4 Financial Ideas to Rejuvenate Your Business

 

Like elite athletes, successful entrepreneurs are always up for challenges. It doesn’t matter what economic situations they face, elite entrepreneurs are constantly finding ways to improve. Great managers achieve steady success regardless of occasional setbacks.

It’s a relentless commitment to excellence that enables them to meet and exceed their goals. That and realizing that numbers are critical management tools.

While attention to customer service and marketing are important in tough economic conditions, it’s financial actions that help entrepreneurs remain competitive.

Here are four actions to give you that edge.

Customer payments: Maintain a system that reveals aging of your accounts receivable. Ask your accountant to measure the average balance relative to sales. When you see this figure creeping up, your customers are waiting longer to pay.

Allowing customers to pay several days after a purchase is a privilege you offer, not a buyer’s right.  You have the right to expect prompt payment, and the regular customers with whom you’ve established valued relationships will understand.

Of course you can afford to be lenient with customers who keep their word and are honest about temporary cash shortages. But you may want to change transaction terms – even requiring payment at the time of sale – for those customers who consistently let you down when it comes to payment.

Vendor priority: Just as you expect prompt payment from customers, your vendors expect the same. But not all vendors are equal.  Remitting payroll taxes, for example, is critical and should be a top priority. Paying your rent should also be a priority, more so even than paying your banker, who is often willing to resolve issues and avoid collateral repossessions.
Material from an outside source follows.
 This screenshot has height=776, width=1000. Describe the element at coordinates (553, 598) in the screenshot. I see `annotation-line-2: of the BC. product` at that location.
Keep an accounting of amounts owed to each vendor. If the numbers creep upward relative to sales, it is essential to prioritize vendors. Be proactive. Contact vendors and ask for extra time to remit payments. Always pay the highest-priority bills first and describe your circumstances honestly to every vendor.

Inventory balance: Holding too much inventory relative to sales is a recipe for disaster, and a successful business sells its inventory promptly.  The basic procedure of measuring your inventory turnover must be conducted often. Your accountant can show you the equation, which uses numbers readily available from your bookkeeping system.

Don’t be afraid of discounting stale inventory. Too many businesses don’t hold enough cash during a downturn in sales and unloading old items from inventory helps you to weather a slump. In fact, the cash you raise through liquidating your stale inventory allows you to accumulate new inventory at low prices.

Experiment: Top-quality business owners always have an eye to the future. They improve upon what they do well and discard mistakes. They experiment and measure the results.

For example, you can enhance sales with free installations or by offering extended warranties. Create customer loyalty clubs or invest in training your sales team. Most important, you could schedule regular meetings with your accountants to review company bookkeeping and evaluate overall your financial condition.